Dopo quella data la questione è stata affrontata spesso in sede di giustizia amministrativa (Tar e Consiglio di Stato) e perfino in Cassazione, ma senza che questo portasse a cambiamenti sostanziali. Nel 2004 ne è stata investita anche la Corte costituzionale che però non ha ritenuto di doversi esprimere nel merito proprio perché si trattava di «materia regolamentare», cioè di normale gestione scolastica.

Il Concordato non c’entra?
No. Il regolamento che prevede il Crocifisso è precedente al concordato del ‘29 e quindi non è stato toccato neppure in sede di revisione nel 1984.

Quindi non si può fare nulla?
Al contrario: si può fare tutto. Ma la decisione deve essere politica. Il Ministero (e quindi il governo) deve decidere di cambiare il regolamento. Ma avrà voglia di imbarcarsi nella polemica che ne seguirà?

E se la Corte europea glielo imponesse?
Ci sono già molte sentenze della Corte che l’Italia non ha rispettato.

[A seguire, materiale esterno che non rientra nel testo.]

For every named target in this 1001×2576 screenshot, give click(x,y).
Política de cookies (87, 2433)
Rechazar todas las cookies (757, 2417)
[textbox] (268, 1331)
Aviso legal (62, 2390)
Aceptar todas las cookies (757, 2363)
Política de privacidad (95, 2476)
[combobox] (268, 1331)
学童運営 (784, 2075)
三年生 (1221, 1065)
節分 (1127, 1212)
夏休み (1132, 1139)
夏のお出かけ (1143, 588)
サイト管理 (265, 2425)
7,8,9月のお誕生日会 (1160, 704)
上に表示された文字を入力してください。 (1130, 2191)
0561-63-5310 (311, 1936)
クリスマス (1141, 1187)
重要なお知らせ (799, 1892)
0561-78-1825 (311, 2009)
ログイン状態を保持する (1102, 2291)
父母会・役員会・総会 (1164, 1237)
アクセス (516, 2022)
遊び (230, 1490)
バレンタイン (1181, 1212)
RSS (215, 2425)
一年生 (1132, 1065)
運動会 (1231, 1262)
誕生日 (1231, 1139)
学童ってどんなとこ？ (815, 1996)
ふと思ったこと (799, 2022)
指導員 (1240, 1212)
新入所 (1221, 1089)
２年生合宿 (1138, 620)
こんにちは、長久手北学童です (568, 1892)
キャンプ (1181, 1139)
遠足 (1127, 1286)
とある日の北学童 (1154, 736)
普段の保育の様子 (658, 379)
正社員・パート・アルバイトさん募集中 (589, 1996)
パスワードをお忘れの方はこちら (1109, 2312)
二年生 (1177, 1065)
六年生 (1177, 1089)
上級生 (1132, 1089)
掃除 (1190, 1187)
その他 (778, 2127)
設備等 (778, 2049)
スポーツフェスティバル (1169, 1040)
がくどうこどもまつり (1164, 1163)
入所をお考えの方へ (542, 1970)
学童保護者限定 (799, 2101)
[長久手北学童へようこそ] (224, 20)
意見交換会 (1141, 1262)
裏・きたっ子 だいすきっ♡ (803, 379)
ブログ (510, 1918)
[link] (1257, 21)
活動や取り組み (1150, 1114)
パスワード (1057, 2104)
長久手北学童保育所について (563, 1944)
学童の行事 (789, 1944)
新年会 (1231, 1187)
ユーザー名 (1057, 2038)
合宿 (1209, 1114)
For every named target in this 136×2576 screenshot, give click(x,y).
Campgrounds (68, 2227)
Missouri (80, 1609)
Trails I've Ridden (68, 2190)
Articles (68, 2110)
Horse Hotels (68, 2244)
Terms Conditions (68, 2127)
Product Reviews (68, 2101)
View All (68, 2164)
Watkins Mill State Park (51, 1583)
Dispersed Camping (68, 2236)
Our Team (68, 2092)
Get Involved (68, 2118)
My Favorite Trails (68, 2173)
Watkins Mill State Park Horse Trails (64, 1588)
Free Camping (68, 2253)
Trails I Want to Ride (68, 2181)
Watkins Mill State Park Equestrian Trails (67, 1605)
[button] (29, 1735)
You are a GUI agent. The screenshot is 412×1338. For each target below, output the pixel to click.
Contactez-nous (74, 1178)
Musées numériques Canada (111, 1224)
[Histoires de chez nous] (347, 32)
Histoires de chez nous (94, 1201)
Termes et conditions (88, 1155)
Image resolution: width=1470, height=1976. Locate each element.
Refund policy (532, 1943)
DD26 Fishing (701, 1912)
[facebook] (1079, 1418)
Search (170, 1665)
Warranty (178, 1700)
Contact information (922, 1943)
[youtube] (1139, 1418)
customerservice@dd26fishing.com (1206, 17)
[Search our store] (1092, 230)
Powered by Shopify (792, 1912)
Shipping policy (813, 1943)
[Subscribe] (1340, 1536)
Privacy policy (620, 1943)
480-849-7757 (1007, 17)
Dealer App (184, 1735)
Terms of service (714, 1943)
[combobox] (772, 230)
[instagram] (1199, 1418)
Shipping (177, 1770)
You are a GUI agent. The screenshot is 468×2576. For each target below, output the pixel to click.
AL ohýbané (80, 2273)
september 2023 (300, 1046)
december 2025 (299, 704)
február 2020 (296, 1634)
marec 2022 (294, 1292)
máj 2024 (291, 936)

Fanno così anche gli altri?
No. L’Italia è uno dei Paesi che ha subito più condanne senza scomporsi. Dovrebbe essere il Comitato dei ministri del Consiglio d’Europa a vigilare sul rispetto delle sentenze, ma questo comitato è costituito dai ministri degli Esteri dei vari paesi, e dato che molti hanno sentenze non rispettate, è difficile che qualcuno possa scagliare la prima pietra.